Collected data
----
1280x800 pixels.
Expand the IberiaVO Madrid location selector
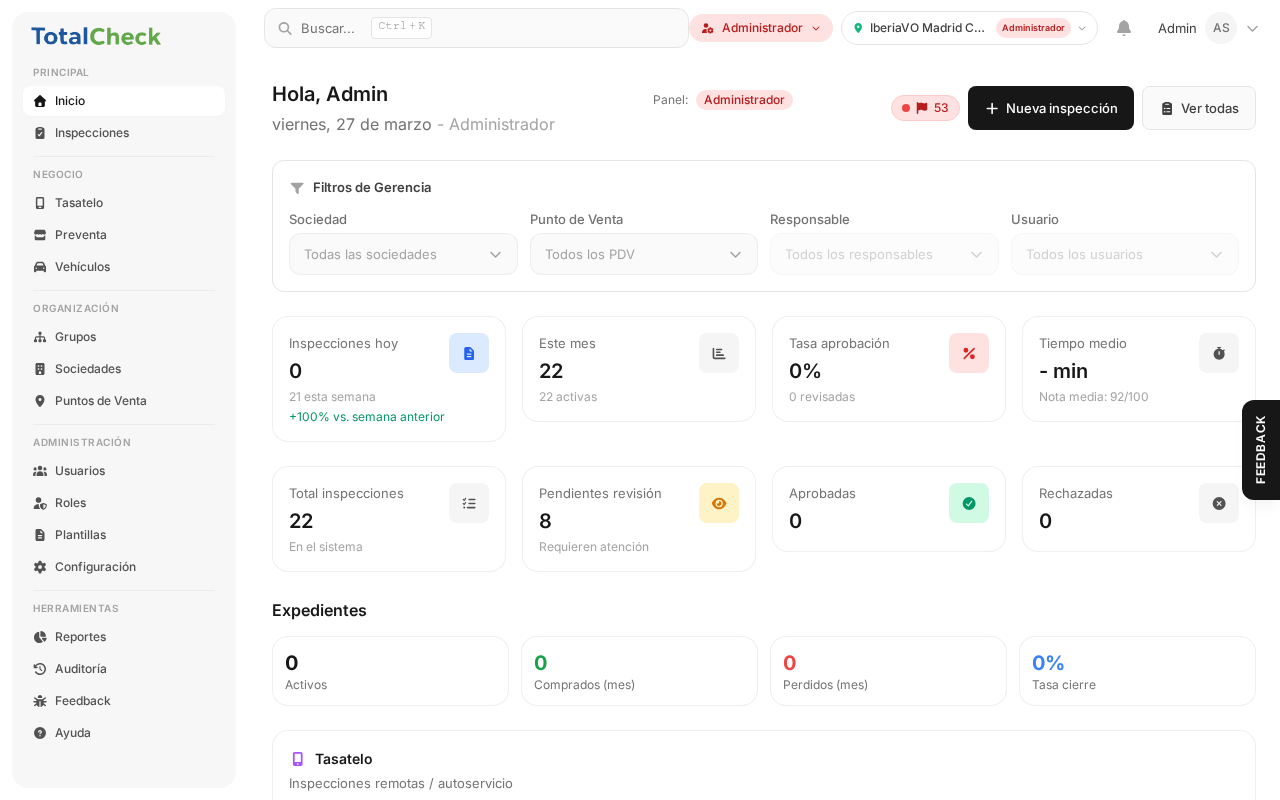coord(968,28)
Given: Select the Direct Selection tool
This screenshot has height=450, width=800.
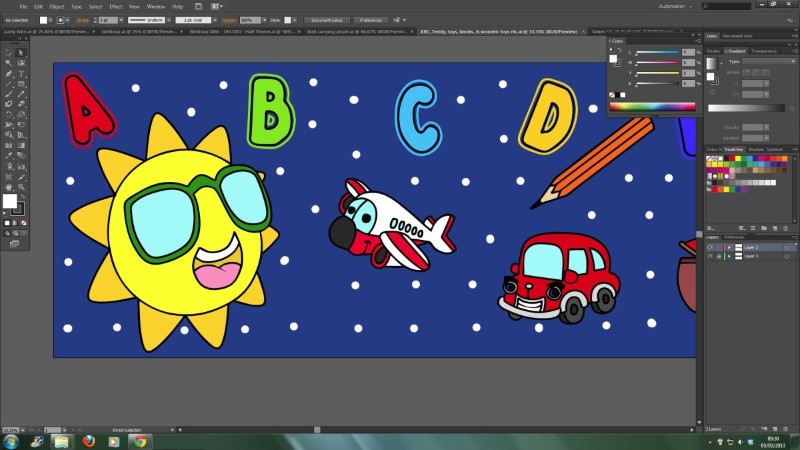Looking at the screenshot, I should [x=21, y=51].
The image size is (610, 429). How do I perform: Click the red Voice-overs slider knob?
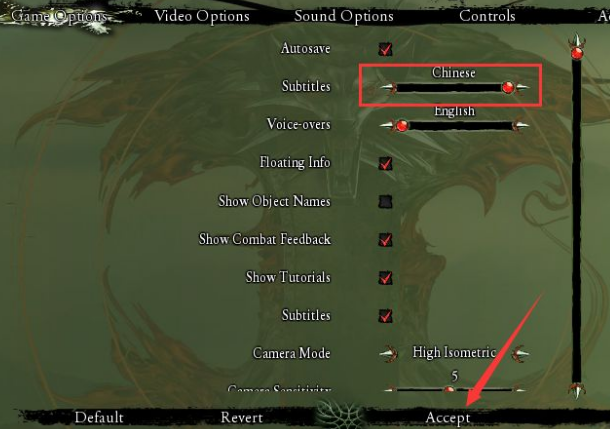point(402,126)
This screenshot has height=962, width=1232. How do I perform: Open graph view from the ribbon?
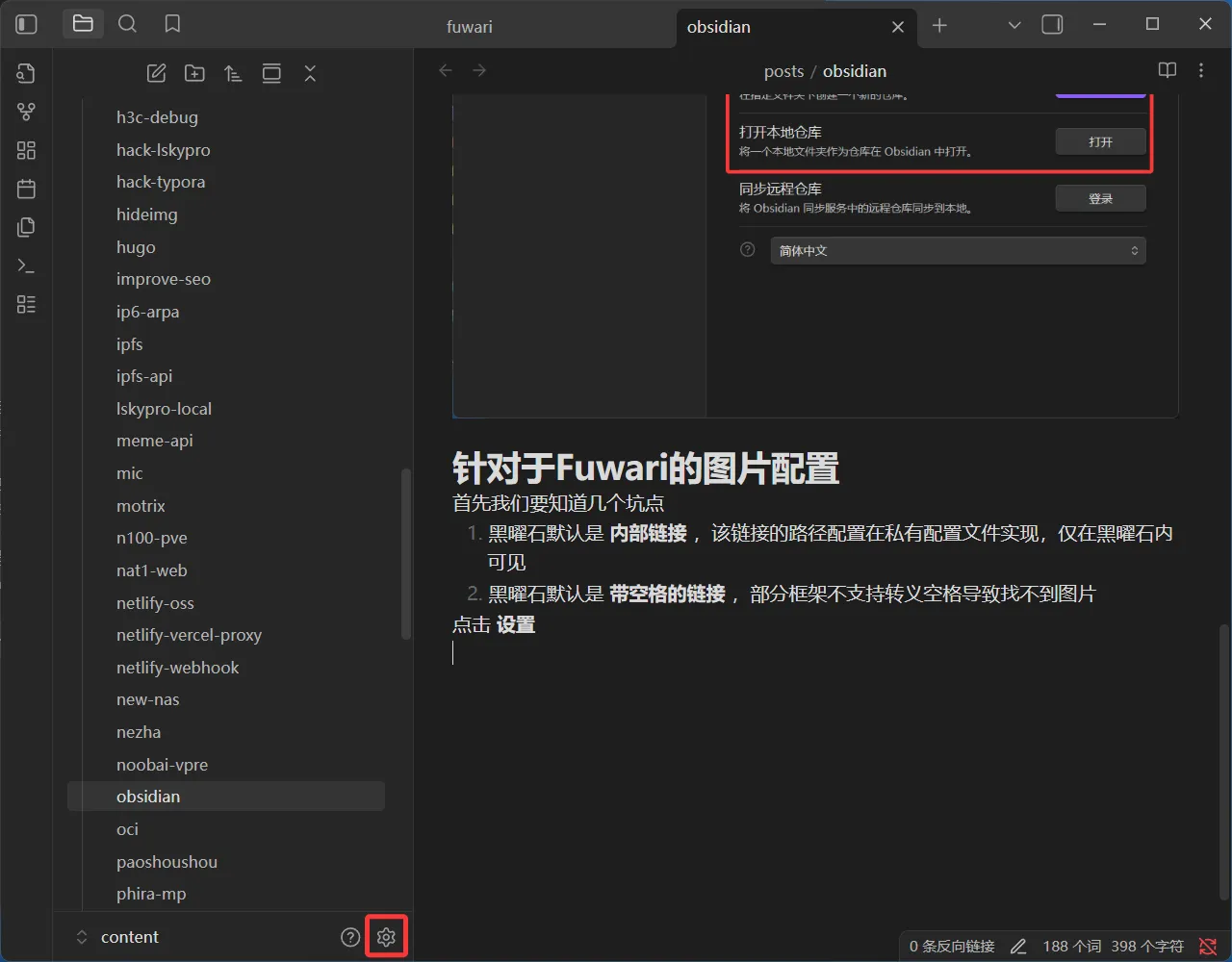click(26, 112)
----
WHAT TO DO: Your answer must be the lines from the one containing "The image size" through the last line of the records, copied exactly, with no pictures.

ANSWER SECTION:
The image size is (610, 429). How do I perform: Click the red Voice-overs slider knob?
point(402,126)
This screenshot has height=962, width=1232. How do I perform: Open graph view from the ribbon?
click(26, 112)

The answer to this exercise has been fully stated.